Asked if the Ohio AG could name one, his spokeswoman said it wasn’t his job.

Regardless, the Ohio Attorney General does not have the authority to make judgments regarding TPS,” spokeswoman Bethany McCorkle said in an email. “Therefore, the letter does not call for the immediate abolition of any nation’s designation.

“The letter requests that the Secretary review country conditions and issue his assessment of the countries’ status which have been described as “temporary”.[ily]”protected for years, sometimes decades, based on the same island events,” she added. “If conditions in a given country are currently unsafe based on new/current factors that would meet the high bar established by Congress for TPS, the Secretary would have the discretion to grant TPS on that basis.”

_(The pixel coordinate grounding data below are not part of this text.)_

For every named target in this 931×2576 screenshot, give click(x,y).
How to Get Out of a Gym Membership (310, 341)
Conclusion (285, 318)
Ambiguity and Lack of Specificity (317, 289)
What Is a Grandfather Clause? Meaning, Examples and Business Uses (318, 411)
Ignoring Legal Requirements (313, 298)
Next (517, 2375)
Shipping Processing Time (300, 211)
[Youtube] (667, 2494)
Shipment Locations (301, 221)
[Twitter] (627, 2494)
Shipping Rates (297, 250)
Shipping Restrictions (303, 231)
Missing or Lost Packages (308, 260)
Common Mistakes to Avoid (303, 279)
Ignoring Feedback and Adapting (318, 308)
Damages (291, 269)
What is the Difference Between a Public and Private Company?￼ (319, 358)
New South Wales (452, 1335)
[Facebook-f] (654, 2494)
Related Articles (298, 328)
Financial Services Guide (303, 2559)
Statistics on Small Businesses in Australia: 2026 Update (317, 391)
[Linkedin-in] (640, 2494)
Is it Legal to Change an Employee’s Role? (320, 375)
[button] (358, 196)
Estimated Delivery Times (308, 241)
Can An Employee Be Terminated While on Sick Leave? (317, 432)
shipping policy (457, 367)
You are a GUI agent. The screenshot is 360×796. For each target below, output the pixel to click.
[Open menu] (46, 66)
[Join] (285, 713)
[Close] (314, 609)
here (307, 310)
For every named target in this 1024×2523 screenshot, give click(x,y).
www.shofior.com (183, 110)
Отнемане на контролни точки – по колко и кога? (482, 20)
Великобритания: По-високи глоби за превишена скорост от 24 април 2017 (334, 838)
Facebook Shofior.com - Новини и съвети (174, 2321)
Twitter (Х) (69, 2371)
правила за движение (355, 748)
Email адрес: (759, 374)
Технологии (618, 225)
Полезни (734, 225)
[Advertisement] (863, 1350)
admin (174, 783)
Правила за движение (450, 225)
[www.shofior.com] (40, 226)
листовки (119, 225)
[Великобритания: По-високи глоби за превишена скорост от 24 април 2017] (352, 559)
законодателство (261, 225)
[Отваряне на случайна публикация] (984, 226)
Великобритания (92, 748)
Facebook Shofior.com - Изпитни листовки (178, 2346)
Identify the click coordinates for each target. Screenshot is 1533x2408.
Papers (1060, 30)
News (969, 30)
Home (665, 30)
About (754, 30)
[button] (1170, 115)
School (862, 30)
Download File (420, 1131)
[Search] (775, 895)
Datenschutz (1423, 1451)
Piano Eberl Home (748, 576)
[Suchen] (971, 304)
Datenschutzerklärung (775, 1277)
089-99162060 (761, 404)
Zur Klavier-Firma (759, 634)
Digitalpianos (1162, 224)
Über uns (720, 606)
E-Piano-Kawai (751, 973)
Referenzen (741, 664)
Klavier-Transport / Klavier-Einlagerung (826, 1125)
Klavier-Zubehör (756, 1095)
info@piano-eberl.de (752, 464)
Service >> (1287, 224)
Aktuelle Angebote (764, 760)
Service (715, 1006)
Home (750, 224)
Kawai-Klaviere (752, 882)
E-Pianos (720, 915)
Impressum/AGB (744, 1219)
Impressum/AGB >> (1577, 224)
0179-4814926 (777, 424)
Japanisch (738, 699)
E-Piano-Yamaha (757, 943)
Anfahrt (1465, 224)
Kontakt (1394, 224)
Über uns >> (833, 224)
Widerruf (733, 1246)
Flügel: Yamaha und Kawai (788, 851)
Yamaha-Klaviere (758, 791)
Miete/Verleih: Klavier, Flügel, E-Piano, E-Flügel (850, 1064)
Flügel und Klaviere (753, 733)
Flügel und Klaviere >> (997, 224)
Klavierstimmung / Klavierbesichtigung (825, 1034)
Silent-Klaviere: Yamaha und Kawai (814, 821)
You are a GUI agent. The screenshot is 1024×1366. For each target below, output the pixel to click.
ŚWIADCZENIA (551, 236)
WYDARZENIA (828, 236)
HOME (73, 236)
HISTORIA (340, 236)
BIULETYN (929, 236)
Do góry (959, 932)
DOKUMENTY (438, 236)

Call for an administration led by A a strongly anti-immigration president review and possible denial of protected status to immigrants could not agree with public opinion. A December poll sponsored by the National Immigration Forum and the Bulfinch group found that 73% of Americans agreed that immigration policy should protect the persecuted and keep families intact.

Tramonte of the Ohio Immigrant Alliance, stated that the real purpose of the letter was to divert public attention from the real cause of suffering for many Americans.

“It’s making headlines, it’s getting recognition from the people they’re trying to rile up,” she said. “They are trying to distract from their larger agenda, which is to give corporations more tax breaks and help the rich while average people have to work multiple jobs to pay their rent.”